# Glock 44. ProMag 18 round 22LR magazine.



## rickclark28 (Apr 14, 2019)

I received x2 ProMag 18 round magazines last week to test out with my new Glock44. Only had 3 range trips but so far I have had zero issues with the two mags.
*They are very stiff and not as easy to fully load as the Glock 10 round mags.(the Glock mags are VERY easy for my old hands). I used the mag loader that comes with the G19 and that actually worked and made it easier. Loaded up the mags to sit over night. My hands are not what they use to be so these ProMags are taking me some time to get used.
*Good to have the extra ammo for the range. 18 rounds is good enough for my needs.
*I still do not have a issue with the 10 round Glock mags. If I decide to order anymore mags I may just get the Glock mags again.
*Wanted to try the ProMags and they do actually work. 
*Tested at least x2 mags each of the following ammo without any feeding issues.
CCI MINI MAG 22LR CPRN 40gr. fps 1235
CCI MINI MAG 22LR CPHP 36gr. fps 1260
Blazer 22LR 40gr LRN 1255fps
Blazer 22LR 38gr. 1235fps. LRN
Remington Golden Bullet 22LR 40gr. 1255fps.

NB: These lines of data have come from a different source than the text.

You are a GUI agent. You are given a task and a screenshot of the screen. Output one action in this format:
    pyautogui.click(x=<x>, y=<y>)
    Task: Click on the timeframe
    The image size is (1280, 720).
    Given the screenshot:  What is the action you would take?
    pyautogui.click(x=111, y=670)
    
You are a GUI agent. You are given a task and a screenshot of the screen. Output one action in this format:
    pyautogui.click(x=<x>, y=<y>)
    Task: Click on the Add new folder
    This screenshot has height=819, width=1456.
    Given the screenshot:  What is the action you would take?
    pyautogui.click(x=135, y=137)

Plated RN
Remington Range. 22LR
Federal 22LR 36gr 1260fps CPHP
Aquila Super Extra 40gr. 1255fps. CPRN
Armscor 22LR 36gr 1260fps. HV CPHP


----------



## rickclark28 (Apr 14, 2019)

Not sure how this ended up in the Ruger area. Sorry.
Please change to the Glock area.


----------



## rickclark28 (Apr 14, 2019)

My daughter uses x2 of these ProMags to train with her G44 and G19. I believe she loads x15 in each and goes through some exercises to cross train for her G19. She has no issues with loading them but others in her class have a hard time loading x15 rounds in the ProMag/G44 without a mag loader.
*I like the idea of having this G44 for training. I plan on taking her G19 and my G44 to see how they work for me. I want a G19x or a G19 and just am curious how they compare.


----------



## Shipwreck (Jan 26, 2006)

I am surprised they work because usually Promags never work


----------



## rickclark28 (Apr 14, 2019)

I was shocked not surprised and still am skeptical. They do not load as easy as I would like but they really do work so far. One thing to note half the ladies in my daughters training class hate loading them but the damn things work. Go figure.


----------